**HOW TO COMPLETE THIS TASK**: Further down are entries; set down exactly and only the lines from the one with "Instruction: Select the" up to and including the one with "Click the chevron arrow beside 议题提醒表", dropping each picture.

**MATERIALS PROVIDED**:
- - -
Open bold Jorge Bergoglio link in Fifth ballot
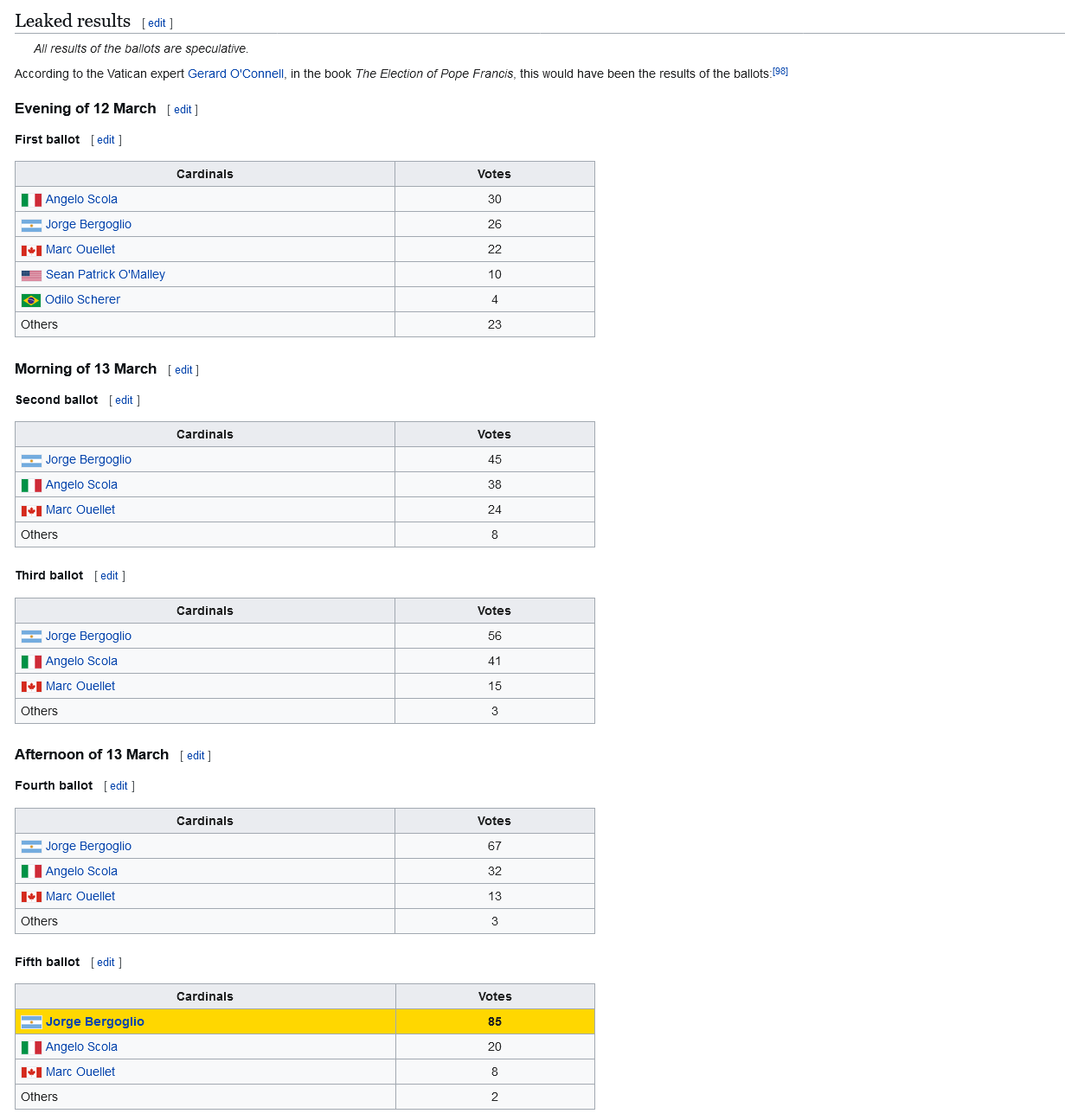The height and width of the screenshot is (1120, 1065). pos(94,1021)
- - -
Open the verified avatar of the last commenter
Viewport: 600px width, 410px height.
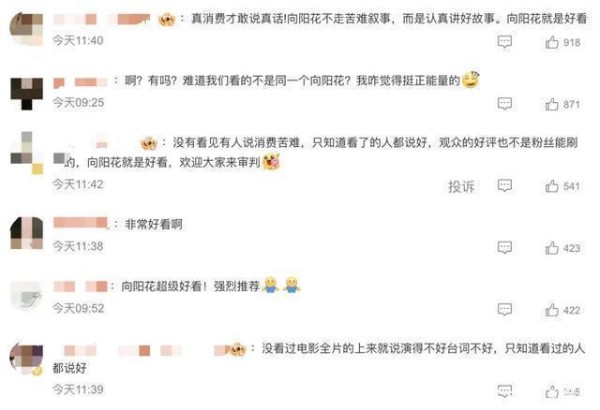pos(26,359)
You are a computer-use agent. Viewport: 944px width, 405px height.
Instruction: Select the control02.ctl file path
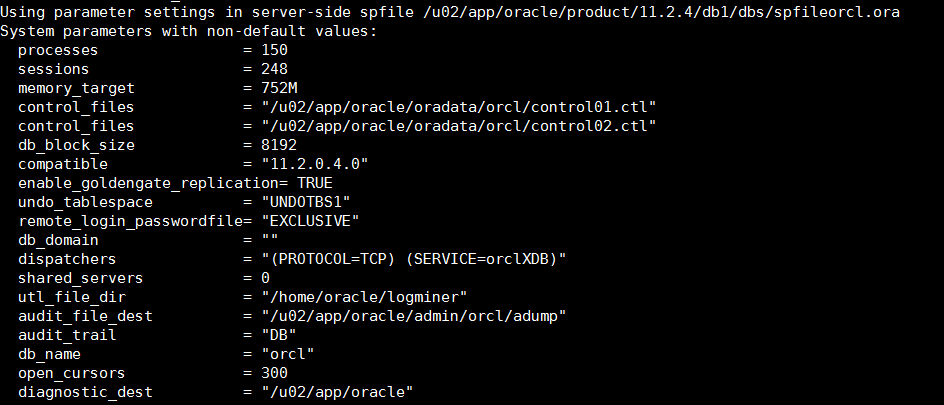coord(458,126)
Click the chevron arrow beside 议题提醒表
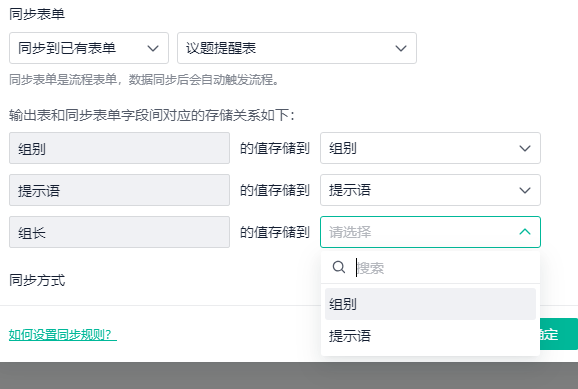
- - -
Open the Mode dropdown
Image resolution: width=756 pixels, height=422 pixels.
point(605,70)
- - -
**SOLUTION FOR THIS EXERCISE**:
Instruction: Select the control02.ctl file path
coord(458,126)
Click the chevron arrow beside 议题提醒表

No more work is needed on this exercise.